Now 56 years late they openly repudiate – what they have abandoned in practice long ago – revolutionary policy, the Marxist policy of “the dictatorship of the proletariat” or genuine “workers’ democracy” (as the democracy of the bourgeoisie is nevertheless a basis for the dictatorship of the bourgeoisie).

This policy was adopted at the congress of the Socialist Party at Tours in 1920, and led to the split of the reformist wing which then formed the SFIO. No wonder that Mitterrand, leader of the Socialist Party declared ironically, that if that had been the policy of the CP in 1920, there would have been no necessity for a split!

Thus the CP in half repudiating proletarian totalitarianism – all right for backward Russians, but not for us “cultured” Western Europeans – abandons in reality the last vestiges of revolutionary theory and the idea of real democracy, full and free workers’ democracy.

Thus before the crisis, these parties are raised to the pinnacle of reformist degeneration. The coming crises will put both the reformist Communist Party and the reformist socialist parties to a decisive test.

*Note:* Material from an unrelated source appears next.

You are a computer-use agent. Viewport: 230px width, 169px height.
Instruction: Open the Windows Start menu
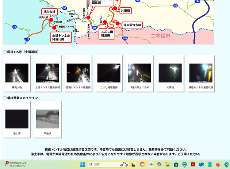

As capitalism moves to yet another long drawn-out death agony, crises will affect all these parties. They will be put to the test again and again. What we have seen in Greece and in Portugal will be on the order of the day in Western Europe too. In this situation the developing revolution in Spain is crucial. It is the key to the revolution in Europe and to developments in the deformed workers’ state.

One of the most repellent versions of reformism is that of the Spanish CP leadership. Having learned nothing from the destruction of the revolution in Spain and the crushing defeat in the Civil War, for which they bore the chief responsibility, they put forward an even more repulsive version of the Popular Front, or a provisional government to include the “good Falangists”, or “reformed fascists.” This is taking class collaboration to an unheard of extent. They cringe before big business, stand – as in the Civil War – for the rights of private property.

The Popular Front of the Democratic Junta, as that of the Democratic Platform, has as decoration various individuals of the liberal bourgeoisie. The brunt of the struggle against the now enfeebled regime has been borne by the working class, whose struggles in turn have provoked a wave of opposition in the petit-bourgeoisie also.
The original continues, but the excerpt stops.